So, as I posted a couple of days ago, the standard – and surprisingly well developed – technique for carbon sequestration is to stick it way under the ground, in deep aquifers.

But there’s another contender out there accruing its fan base: sticking it onto the ground.

More specifically, there are marvelously productive soils out there, typified by the terra preta of the Amazon, which are a couple of feet deep and which turn out turnips and whatnot twice the size of those that come up in ordinary soil. It turns out this class of rich black earths is anthropogenic. Armed with the right know-how, any farmer or gardener can have it. And fight global warming withal.

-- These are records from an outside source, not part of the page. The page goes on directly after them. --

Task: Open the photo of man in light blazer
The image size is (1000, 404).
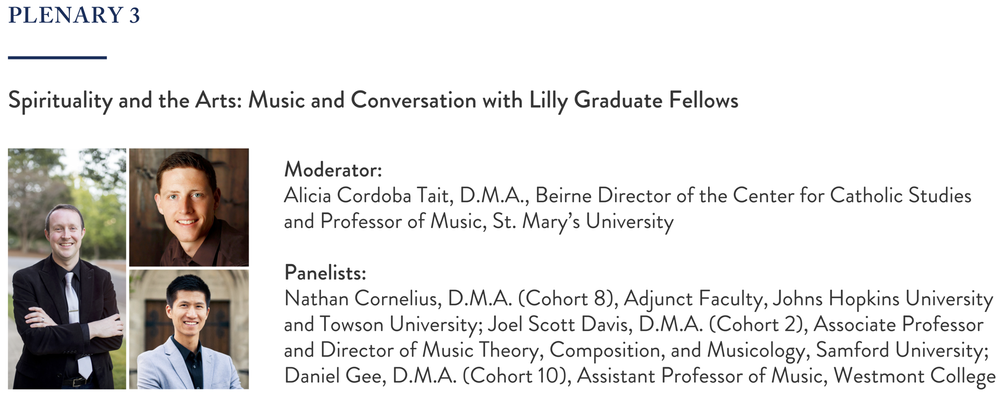Action: click(189, 329)
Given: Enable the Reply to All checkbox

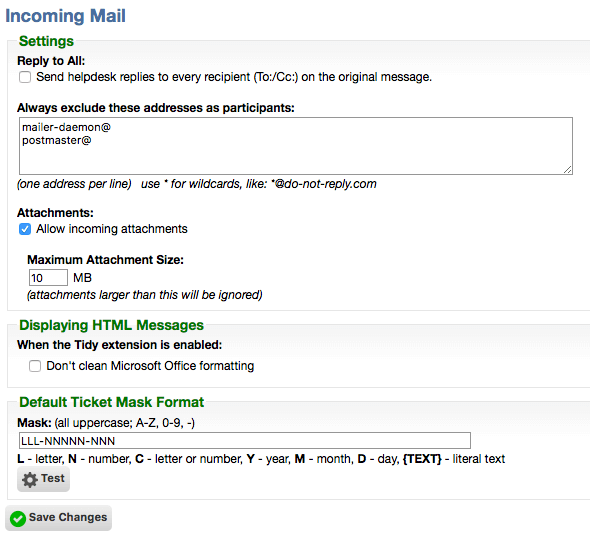Looking at the screenshot, I should [25, 77].
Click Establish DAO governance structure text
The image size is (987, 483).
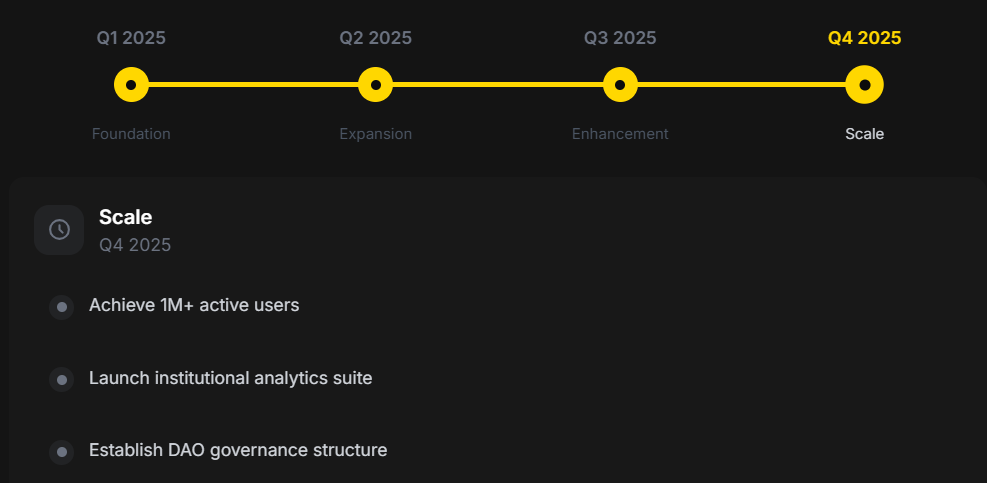point(238,450)
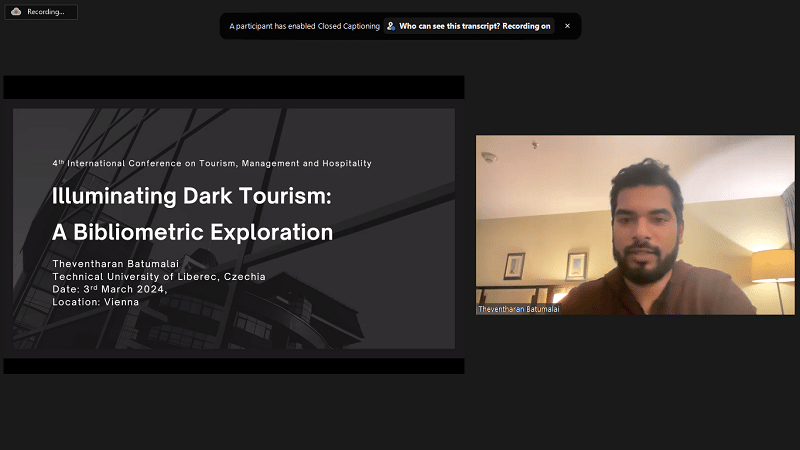Image resolution: width=800 pixels, height=450 pixels.
Task: Click the "Location: Vienna" text
Action: pyautogui.click(x=95, y=301)
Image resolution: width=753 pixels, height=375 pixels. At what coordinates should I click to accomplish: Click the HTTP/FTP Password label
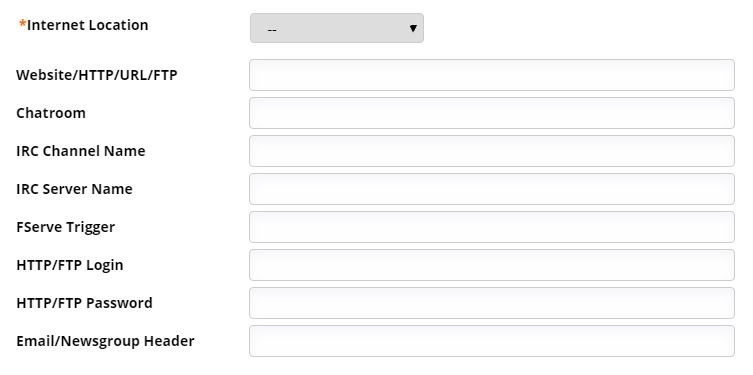tap(85, 302)
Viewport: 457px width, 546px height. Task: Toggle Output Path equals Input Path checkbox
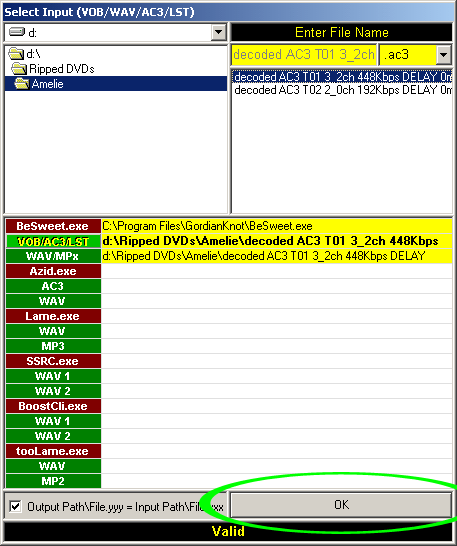pos(15,506)
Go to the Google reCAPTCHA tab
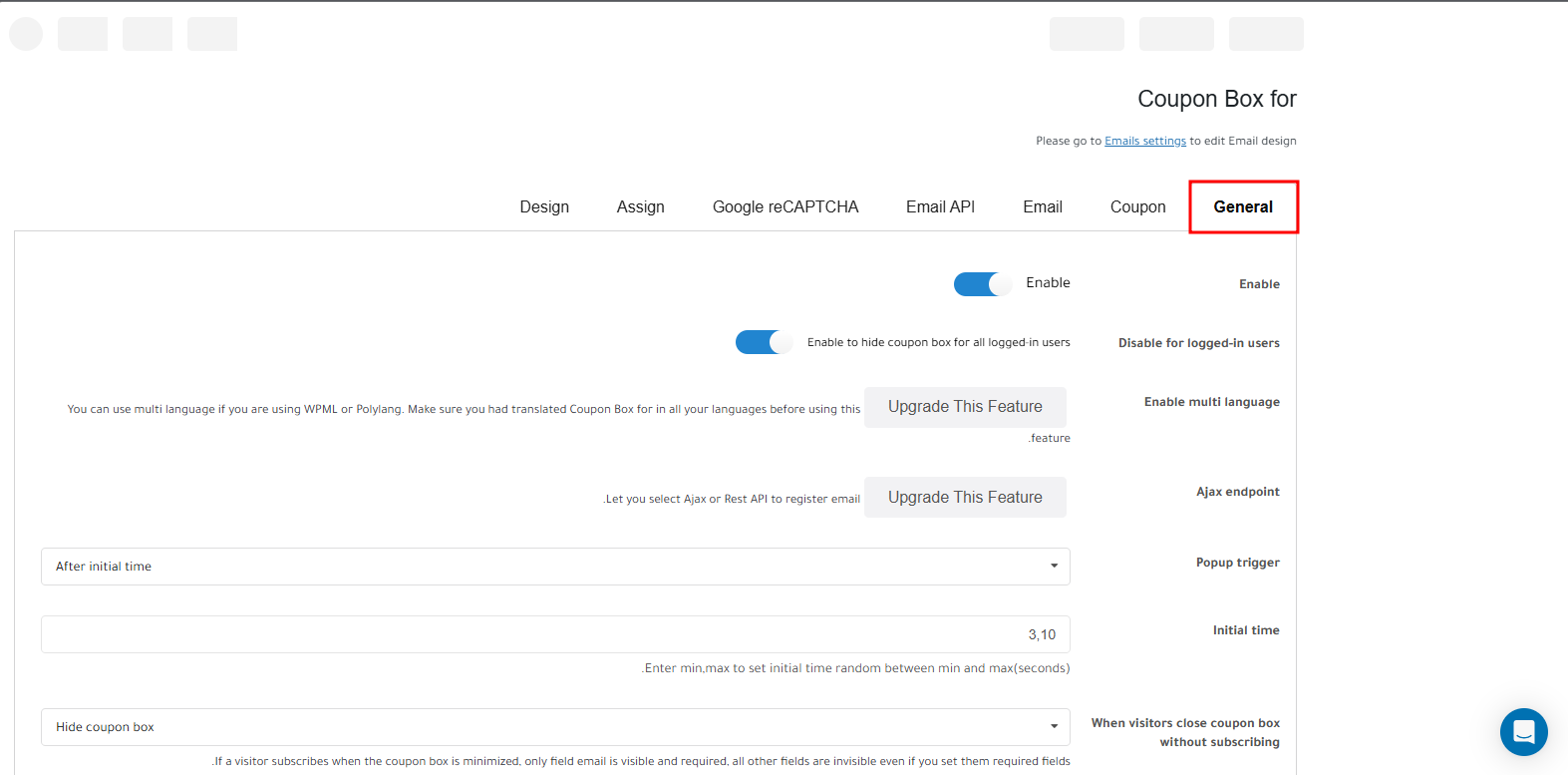1568x775 pixels. pos(785,206)
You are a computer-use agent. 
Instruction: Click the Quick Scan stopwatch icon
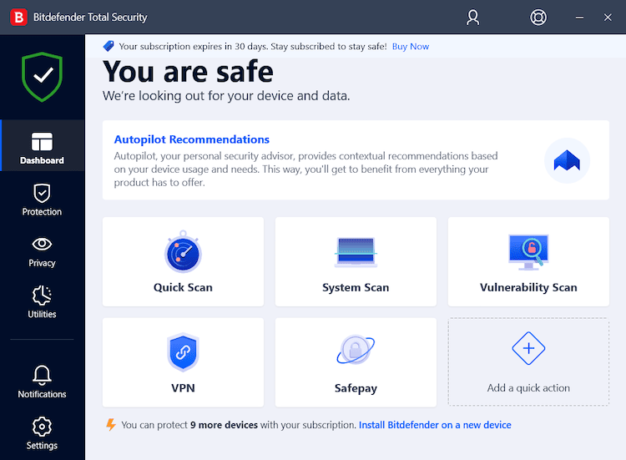(183, 252)
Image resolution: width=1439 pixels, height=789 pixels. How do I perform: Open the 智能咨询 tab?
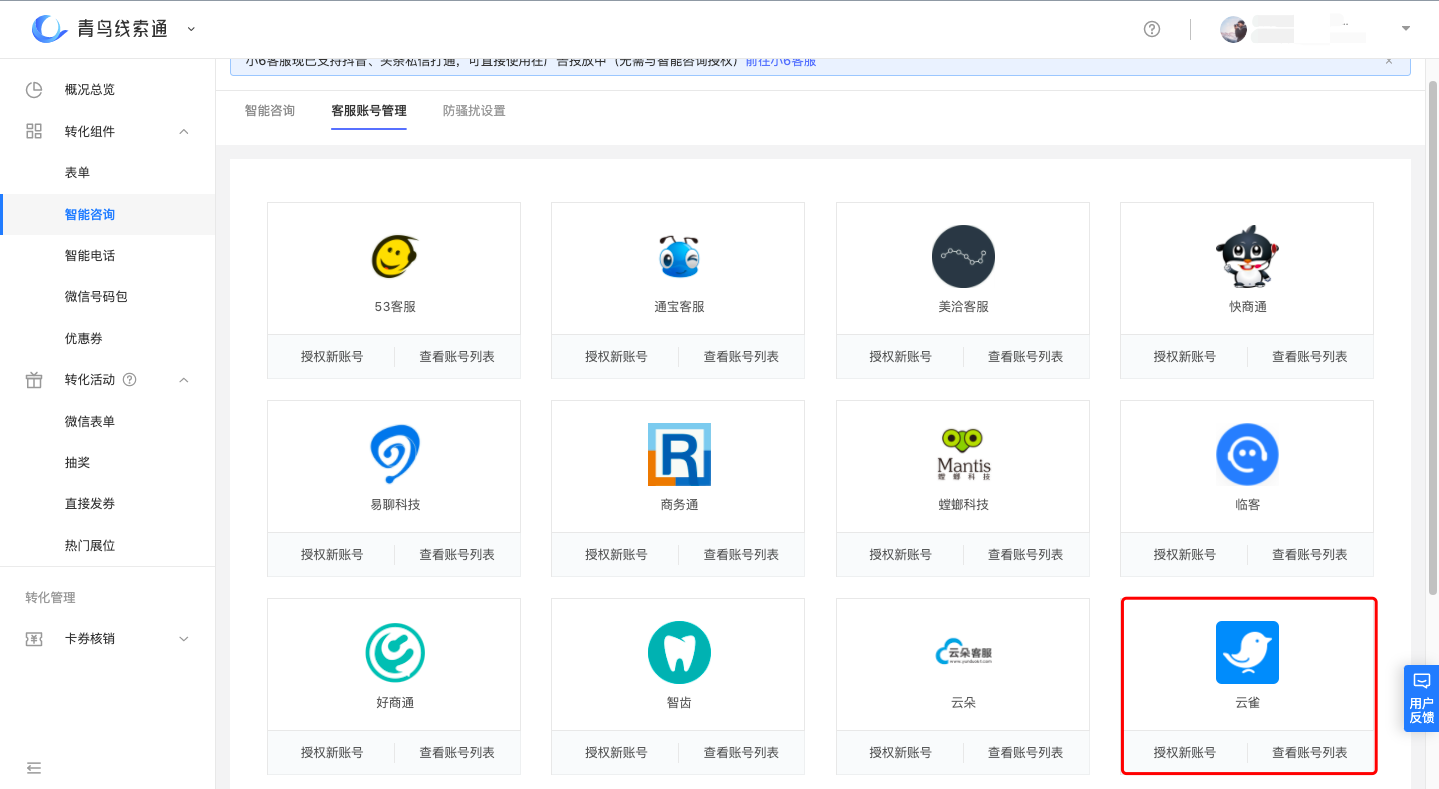pyautogui.click(x=269, y=111)
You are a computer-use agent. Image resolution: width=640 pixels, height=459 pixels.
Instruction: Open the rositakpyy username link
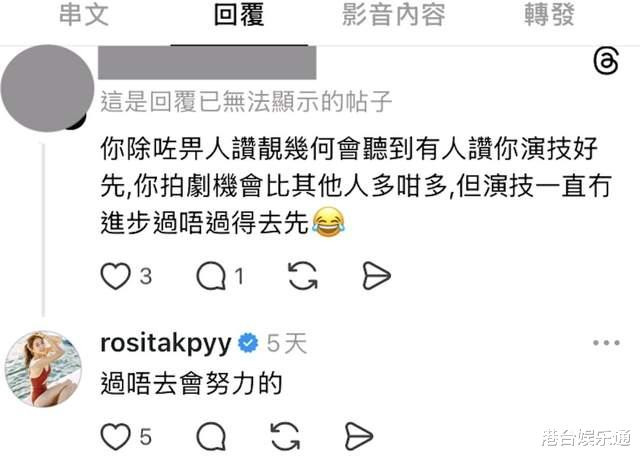click(166, 344)

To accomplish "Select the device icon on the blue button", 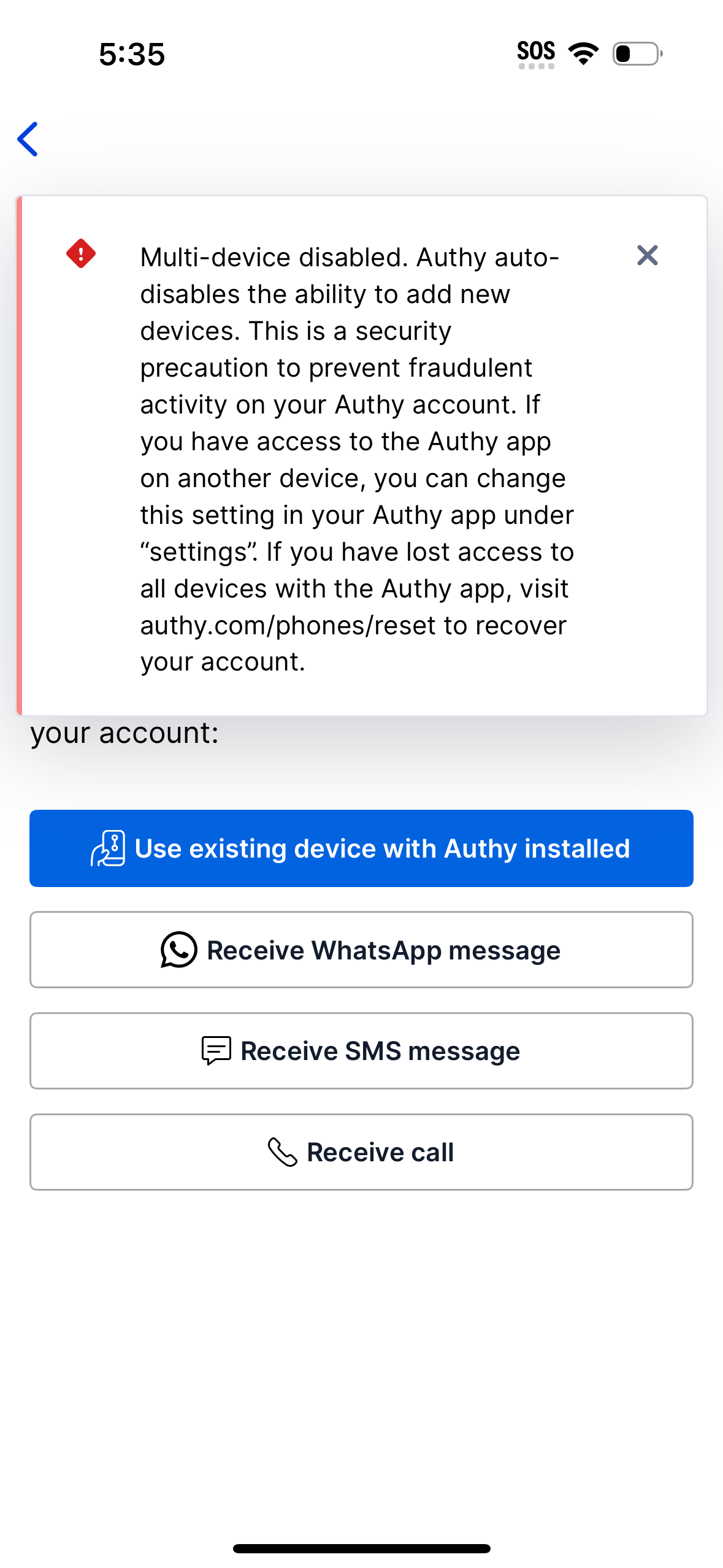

The chief evangelist for terra preta was the late peripatetic Dutchman Wim Sombroek. As Nature reported on August 10:

Sombroek was born in the Netherlands in 1934 and lived through the Dutch famine of 1944 — the Hongerwinter. His family kept body and soul together with the help of a small plot of land made rich and dark by generations of laborious fertilization. Sombroek’s father improved the land in part by strewing it with the ash and cinders from their home. When, in the 50s, Sombroek came across terra preta in the Amazon, it reminded him of that life-giving ‘plaggen’ soil, and he more or less fell in love. His 1966 book Amazon Soils began the scientific study of terra preta.Since then trial after trial with crop after crop has shown how remarkably fertile the terra preta is. Bruno Glaser, of the University of Bayreuth, Germany, a sometime collaborator of Sombroek’s, estimates that productivity of crops in terra preta is twice that of crops grown in nearby soils

Sure enough, the Brazilian soils had been built up by Brazilian locals over centuries, with bone and manure and – chiefly – charcoal, which is the source of the black color. For a sense of the soil’s productivity, compare the photo of preta corn on the left, normal soil corn on the right, and like they say in the Sure commercial, your left side will convince your right side.The charcoal tends to absorb water and assorted nutrients that would otherwise sink into the aquifer. That in turn encourages massive growth of microorganisms, who not only further enrich the soil, but bind an astonishing quantity of carbon in subsoil biomass. Three feet of terra preta, it is claimed, will support a biomass equal to the rain forest above the same ground.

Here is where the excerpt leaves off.